Il n’y a pas beaucoup de différence entre la diplomatie des otages ou le piétinement de la presse à l’ancienne — ou, comme il semble maintenant clair, la réponse réciproque à la détention d’un Iranien en Italie. Il s’avère qu’il était accusé d’avoir fourni une technologie de drone ayant tué des soldats américains. Mais quelle qu’en soit la cause, le résultat était le même : Cecilia Sala, une journaliste de 29 ans de Il Foglio, a été détenue dans la prison d’Evin à Téhéran pendant plus de quinze jours, avant d’être finalement libérée cette semaine. Son séjour n’a pas dû être agréable.

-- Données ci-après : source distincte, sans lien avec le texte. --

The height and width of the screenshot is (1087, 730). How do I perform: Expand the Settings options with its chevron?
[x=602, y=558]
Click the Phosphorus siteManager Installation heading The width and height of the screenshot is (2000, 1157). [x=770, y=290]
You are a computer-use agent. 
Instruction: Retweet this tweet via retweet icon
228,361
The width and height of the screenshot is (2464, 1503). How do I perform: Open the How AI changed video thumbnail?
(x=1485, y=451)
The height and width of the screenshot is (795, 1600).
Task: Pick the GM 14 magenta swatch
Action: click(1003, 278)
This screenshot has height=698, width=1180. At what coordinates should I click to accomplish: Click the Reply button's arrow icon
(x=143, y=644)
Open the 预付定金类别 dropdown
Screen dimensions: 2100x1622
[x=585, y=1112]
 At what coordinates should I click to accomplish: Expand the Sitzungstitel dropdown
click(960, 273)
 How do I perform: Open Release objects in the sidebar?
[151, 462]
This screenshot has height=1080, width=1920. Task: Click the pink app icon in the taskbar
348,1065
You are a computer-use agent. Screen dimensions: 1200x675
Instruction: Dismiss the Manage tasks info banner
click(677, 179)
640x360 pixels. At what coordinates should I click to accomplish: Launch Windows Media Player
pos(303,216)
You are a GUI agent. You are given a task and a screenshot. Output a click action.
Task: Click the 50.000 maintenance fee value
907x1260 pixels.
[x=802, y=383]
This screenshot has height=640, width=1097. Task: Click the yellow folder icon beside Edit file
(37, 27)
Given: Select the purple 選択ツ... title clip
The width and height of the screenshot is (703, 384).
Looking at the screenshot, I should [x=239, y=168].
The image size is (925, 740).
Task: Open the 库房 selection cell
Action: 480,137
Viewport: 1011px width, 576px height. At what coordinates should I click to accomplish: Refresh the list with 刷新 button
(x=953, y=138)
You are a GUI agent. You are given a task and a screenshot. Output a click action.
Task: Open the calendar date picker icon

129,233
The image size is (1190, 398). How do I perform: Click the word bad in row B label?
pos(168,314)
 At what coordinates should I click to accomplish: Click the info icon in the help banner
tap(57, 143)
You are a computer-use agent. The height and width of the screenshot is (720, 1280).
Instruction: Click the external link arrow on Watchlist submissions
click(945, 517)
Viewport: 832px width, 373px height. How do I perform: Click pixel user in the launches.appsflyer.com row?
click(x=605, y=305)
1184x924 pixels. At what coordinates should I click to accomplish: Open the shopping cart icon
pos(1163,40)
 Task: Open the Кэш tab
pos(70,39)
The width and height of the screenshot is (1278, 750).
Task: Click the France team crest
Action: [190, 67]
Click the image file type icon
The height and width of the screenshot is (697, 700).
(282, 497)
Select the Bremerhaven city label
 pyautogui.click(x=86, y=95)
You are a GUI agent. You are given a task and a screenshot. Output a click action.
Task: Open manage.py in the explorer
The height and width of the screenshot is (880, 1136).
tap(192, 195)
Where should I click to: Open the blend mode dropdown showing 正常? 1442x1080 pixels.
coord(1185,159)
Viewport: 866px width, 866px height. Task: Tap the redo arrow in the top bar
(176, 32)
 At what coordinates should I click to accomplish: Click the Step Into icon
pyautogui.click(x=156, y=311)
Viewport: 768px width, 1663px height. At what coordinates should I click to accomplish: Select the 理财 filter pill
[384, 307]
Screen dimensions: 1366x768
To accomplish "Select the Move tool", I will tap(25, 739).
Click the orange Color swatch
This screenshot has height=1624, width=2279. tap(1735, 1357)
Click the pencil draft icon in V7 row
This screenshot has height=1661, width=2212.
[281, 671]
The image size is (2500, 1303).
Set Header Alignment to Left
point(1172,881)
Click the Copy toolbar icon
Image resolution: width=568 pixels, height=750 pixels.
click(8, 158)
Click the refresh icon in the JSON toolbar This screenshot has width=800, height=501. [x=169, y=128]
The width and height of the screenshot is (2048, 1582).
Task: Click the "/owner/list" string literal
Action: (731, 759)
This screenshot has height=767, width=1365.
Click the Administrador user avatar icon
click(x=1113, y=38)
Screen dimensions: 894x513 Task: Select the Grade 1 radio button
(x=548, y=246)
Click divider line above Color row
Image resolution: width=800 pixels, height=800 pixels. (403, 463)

Des coups aux viols, cette prison de haute sécurité est devenue synonyme des transgressions les plus brutales que les gouvernements peuvent imaginer, et elle est tristement célèbre pour avoir accueilli une gamme déconcertante d’artistes, d’écrivains et d’académiques iraniens.
Lorsque Sala a été arrêtée pour la première fois, les autorités iraniennes n’ont pu offrir qu’une déclaration banale indiquant qu’elle avait « violé les lois de la République islamique ». Par le passé, elles auraient sorti les accusations habituelles, d’espionnage et de complots pour renverser le système. Cette fois-ci, cependant, le pouvoir judiciaire a assuré au monde qu’il examinait minutieusement le cas de l’Italienne — et sa libération est survenue peu après.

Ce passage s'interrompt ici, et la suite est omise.